- [ASSIGNMENT]: The pictures in the listing below are to be skipped, while the lines between the line holding "The image size is (1052, 1148)." and the line holding "the wallet selector", inclusive, are to be output exactly.

- [EXERCISE DATA]:
▼
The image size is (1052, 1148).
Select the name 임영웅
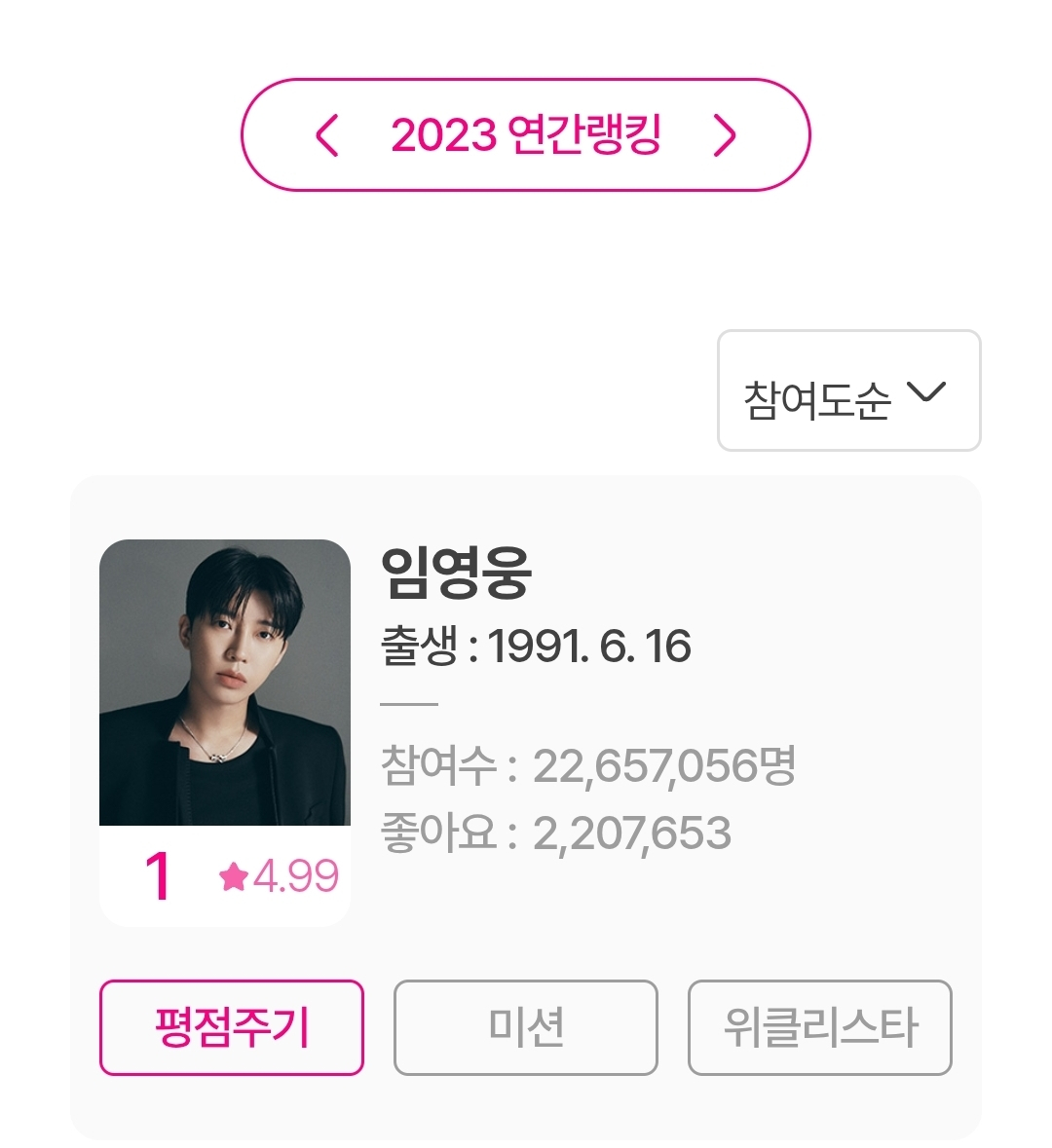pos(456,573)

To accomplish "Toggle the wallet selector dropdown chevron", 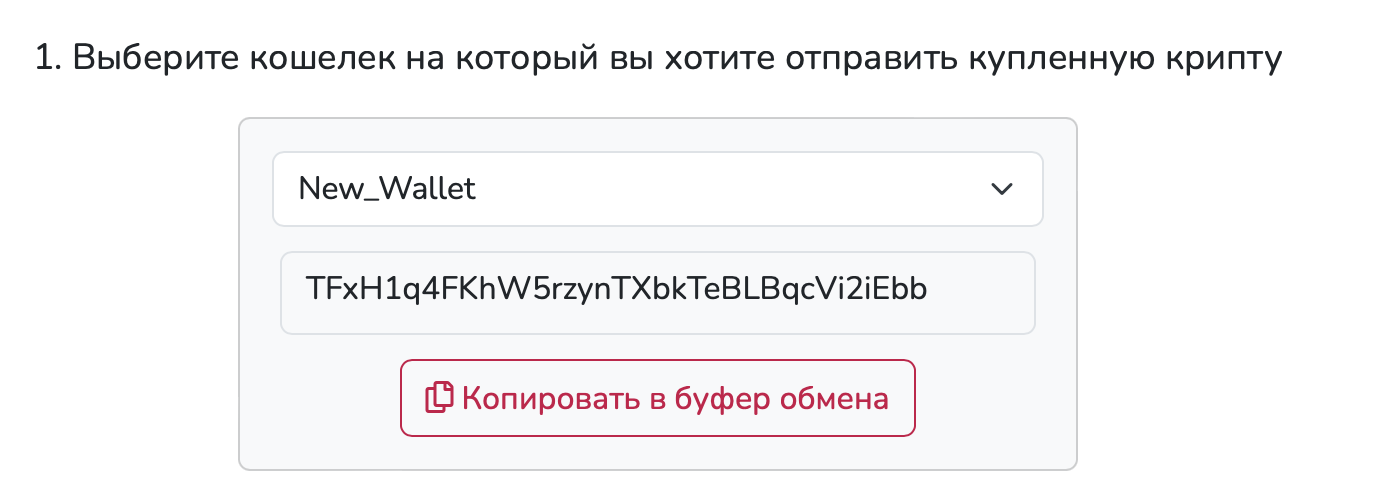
▲
▼
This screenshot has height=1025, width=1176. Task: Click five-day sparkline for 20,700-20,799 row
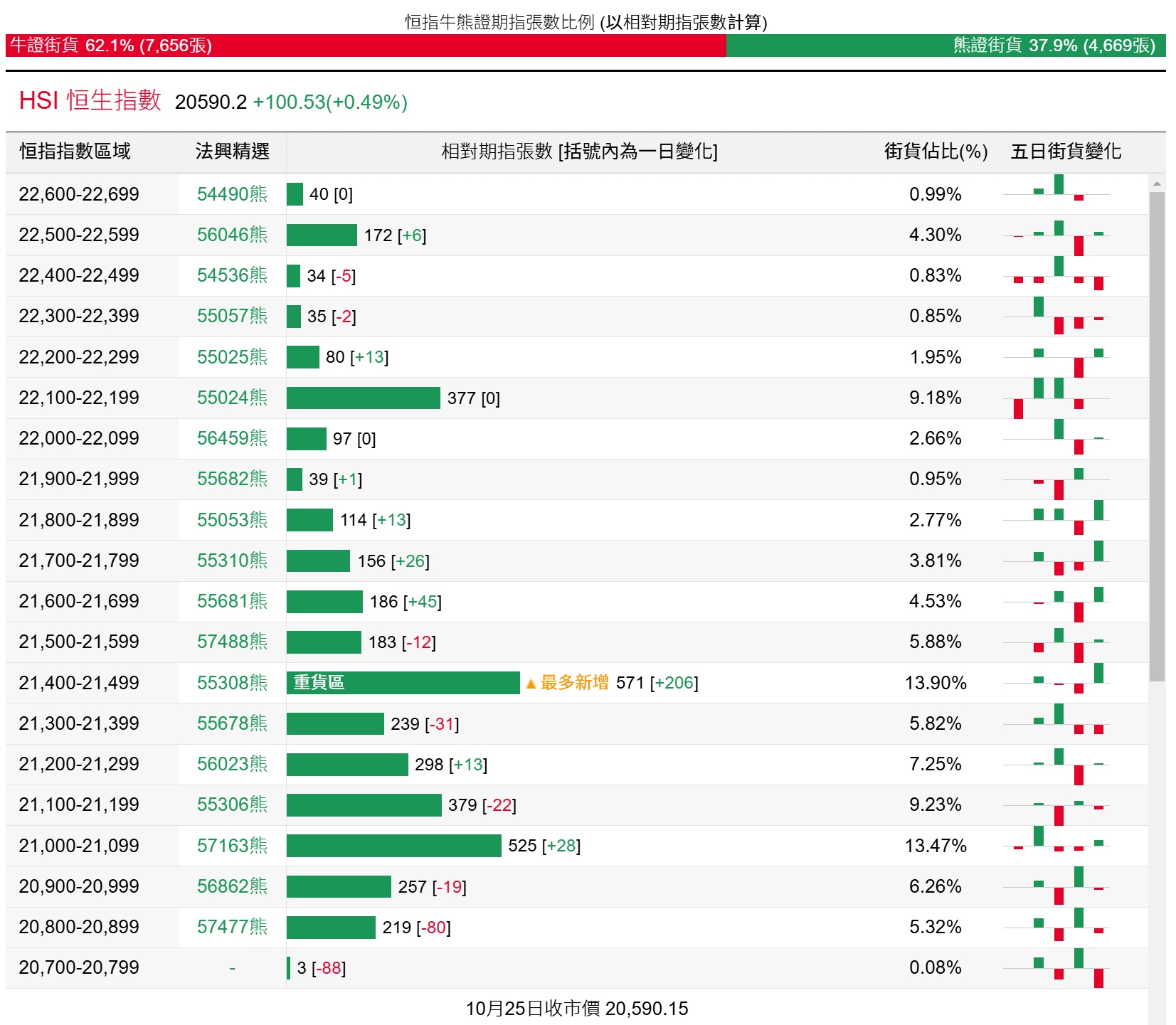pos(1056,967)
▲
▼
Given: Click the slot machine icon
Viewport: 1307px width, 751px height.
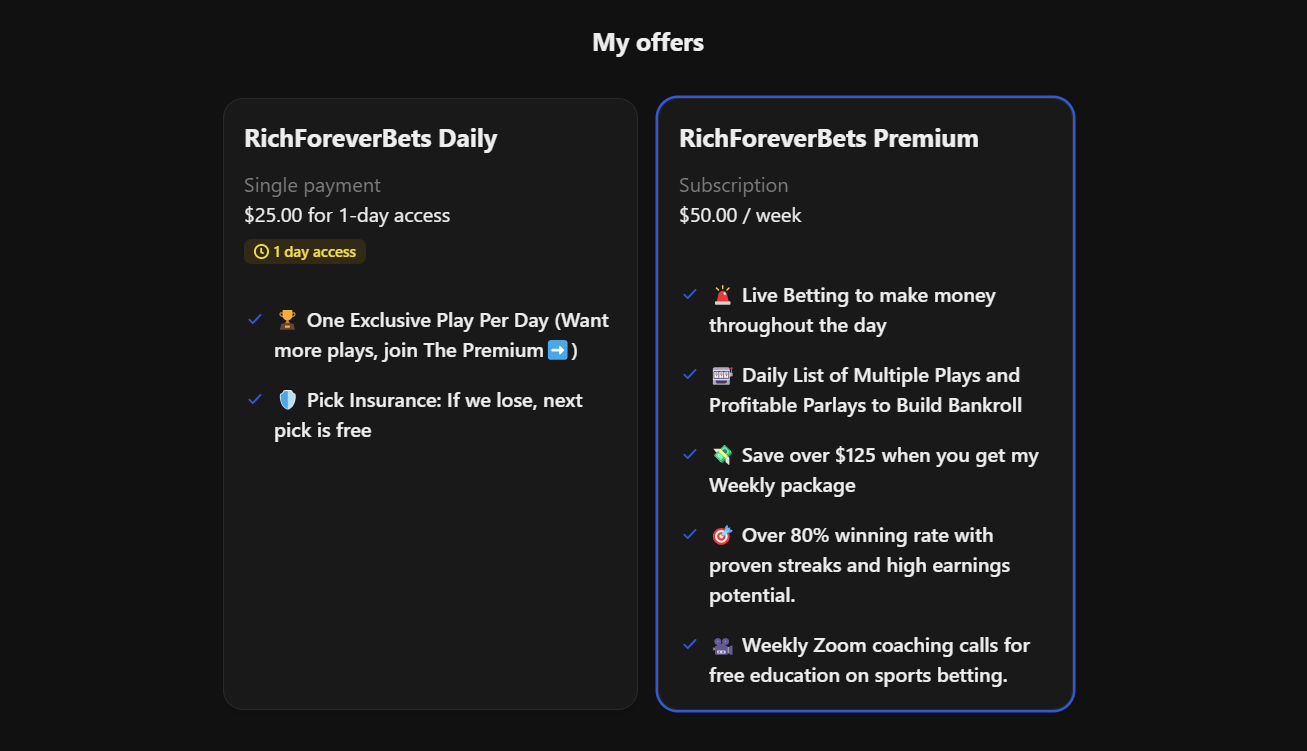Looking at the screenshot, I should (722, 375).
▲
- [ANSWER TO THIS TASK]:
The image size is (1052, 1148).
Select the name 임영웅
pos(456,573)

To accomplish "Toggle the wallet selector dropdown chevron", 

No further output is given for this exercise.